An initial request is sent to the API, not to get product data but to get the total number of products for the given keyword. The total number of results received from the API response is then split into batches of 1000. Each batch will have its own payload once we actually get the product data.
This is the only comment past Steven left in the code to share his trains of thought haha:
"The FUNDAMENTAL difference here is that our api request url is the same for our four requests. What is different is the PAYLOAD.
NOW that we have our four different payloads, we use async requests to significantly speed up the process of fetching
all of the dicts with the payloads"
With our batches, the two libraries asyncio and aiohttp are then used to asynchronously fetch and extract product data for every batch. All batch tasks are gathered using fetch_all and asyncio.gather(*tasks).

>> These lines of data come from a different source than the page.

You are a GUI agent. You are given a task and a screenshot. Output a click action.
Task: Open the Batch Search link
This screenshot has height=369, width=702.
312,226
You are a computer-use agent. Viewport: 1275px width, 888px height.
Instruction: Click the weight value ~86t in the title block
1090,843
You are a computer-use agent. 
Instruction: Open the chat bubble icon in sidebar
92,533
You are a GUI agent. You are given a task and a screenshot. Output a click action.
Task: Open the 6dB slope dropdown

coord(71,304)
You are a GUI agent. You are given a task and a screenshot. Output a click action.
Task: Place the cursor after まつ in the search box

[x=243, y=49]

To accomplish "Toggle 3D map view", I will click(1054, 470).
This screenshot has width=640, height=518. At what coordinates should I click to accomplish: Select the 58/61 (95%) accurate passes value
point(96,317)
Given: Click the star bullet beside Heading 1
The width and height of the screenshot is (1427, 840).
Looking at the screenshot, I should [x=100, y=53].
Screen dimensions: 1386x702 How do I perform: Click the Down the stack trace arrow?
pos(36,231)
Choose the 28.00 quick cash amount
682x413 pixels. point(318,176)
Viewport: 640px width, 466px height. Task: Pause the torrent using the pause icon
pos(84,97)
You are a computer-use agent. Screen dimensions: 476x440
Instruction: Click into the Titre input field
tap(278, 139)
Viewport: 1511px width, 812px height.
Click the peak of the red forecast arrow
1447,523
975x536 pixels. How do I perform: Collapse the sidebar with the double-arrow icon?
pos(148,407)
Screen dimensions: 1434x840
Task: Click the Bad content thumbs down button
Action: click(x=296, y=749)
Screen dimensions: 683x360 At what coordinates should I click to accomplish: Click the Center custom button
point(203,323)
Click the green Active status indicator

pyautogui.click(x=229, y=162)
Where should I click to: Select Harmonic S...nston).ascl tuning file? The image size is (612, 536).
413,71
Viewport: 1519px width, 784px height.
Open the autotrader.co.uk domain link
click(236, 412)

The semaphore value controls the concurrency. For instance, if a semaphore is set to 10, only 10 HTTP requests can be active at the same time. If an 11th request is made, it will be paused until one of the first 10 requests completes and releases a permit. The value should balance the need for speed (more concurrent requests) and the need for stability (fewer concurrent requests). It's adjusted based on the server's response and rate limits and after some trial and error, 10 actually ended up being a good value.
pandas is used to clean and organize the data into both a DataFrame with the raw data and one with the cleaned data. These are then turned into a csv or xlsx depending on what is chosen by the user in the Streamlit UI.